Time to get the bow out

----------


## Sika Seeker

Haha mate I been thinking the same thing. Need to give it a go

----------


## viper

@Sika Seeker , great photo's love the one of the fawn.
Always thought a cross bow would be interesting to try.

----------


## 30late

A couple of photos from my new cannon sx70HS , taken new years day Southern Ruahines.

----------


## Pav

Hind & fawn taken off my phone while out for a successful pig hunt - 4th Jan...


No explanation needed...

----------


## vulcannz

That look on the dog on the lefts face, it screams "hurry up and take the damned photo"

----------


## TeRei

Heading down to the PiroPiro Flats today at 10am what did we see crossing the road in daylight? A lovely NZ brown kiwi. Really amazing..

----------


## scotty

> Heading down to the PiroPiro Flats today at 10am what did we see crossing the road in daylight? A lovely NZ brown kiwi. Really amazing..


shhhh 
no kiwi in pureora...........nothing to see here......

----------


## Moa Hunter

> Hind & fawn taken off my phone while out for a successful pig hunt - 4th Jan...
> Attachment 157726Attachment 157727
> 
> No explanation needed...
> Attachment 157728


That pig is an unusual colour. Is that a colour that has always been common in the area ? To me it looks like he has a bit of Euro Blood, which is starting to spread around

----------


## hotsoup

Westland July 2020

----------


## hotsoup

Westland June 2020

All of my images are taken with a Samsung Galaxy S10 through a Swaro ATS

----------


## wsm junkie

> Attachment 158461
> Westland June 2020
> 
> All of my images are taken with a Samsung Galaxy S10 through a Swaro ATS


Man, thats a stunning pic....very  :Cool:

----------


## hotsoup

Cheers! Love getting in close.

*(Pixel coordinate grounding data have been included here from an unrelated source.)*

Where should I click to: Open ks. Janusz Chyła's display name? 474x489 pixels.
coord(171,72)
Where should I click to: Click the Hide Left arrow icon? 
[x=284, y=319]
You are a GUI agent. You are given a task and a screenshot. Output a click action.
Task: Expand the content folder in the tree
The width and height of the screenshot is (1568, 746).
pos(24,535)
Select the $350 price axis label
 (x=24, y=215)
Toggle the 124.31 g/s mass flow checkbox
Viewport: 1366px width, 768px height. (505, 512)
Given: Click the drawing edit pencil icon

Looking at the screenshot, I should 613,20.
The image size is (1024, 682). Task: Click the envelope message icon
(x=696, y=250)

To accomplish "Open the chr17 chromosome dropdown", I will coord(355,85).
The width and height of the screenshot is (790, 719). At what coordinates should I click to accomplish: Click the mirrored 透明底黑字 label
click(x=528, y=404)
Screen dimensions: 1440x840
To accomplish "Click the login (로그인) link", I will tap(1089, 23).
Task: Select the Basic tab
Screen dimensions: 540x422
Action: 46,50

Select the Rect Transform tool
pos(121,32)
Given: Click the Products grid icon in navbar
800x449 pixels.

Those 2 bulls are probably dead, photographed them up the Karangarua.

----------


## shift14

May 2020. Saved by uneven tops.....taken at 55 yds.

B

----------


## hotsoup

Ripper!!

----------


## Shearer

> Attachment 158501
> 
> May 2020. Saved by uneven tops.....taken at 55 yds.
> 
> B


Cheeky bugger in the crop during daylight.

----------


## shift14

> Cheeky bugger in the crop during daylight.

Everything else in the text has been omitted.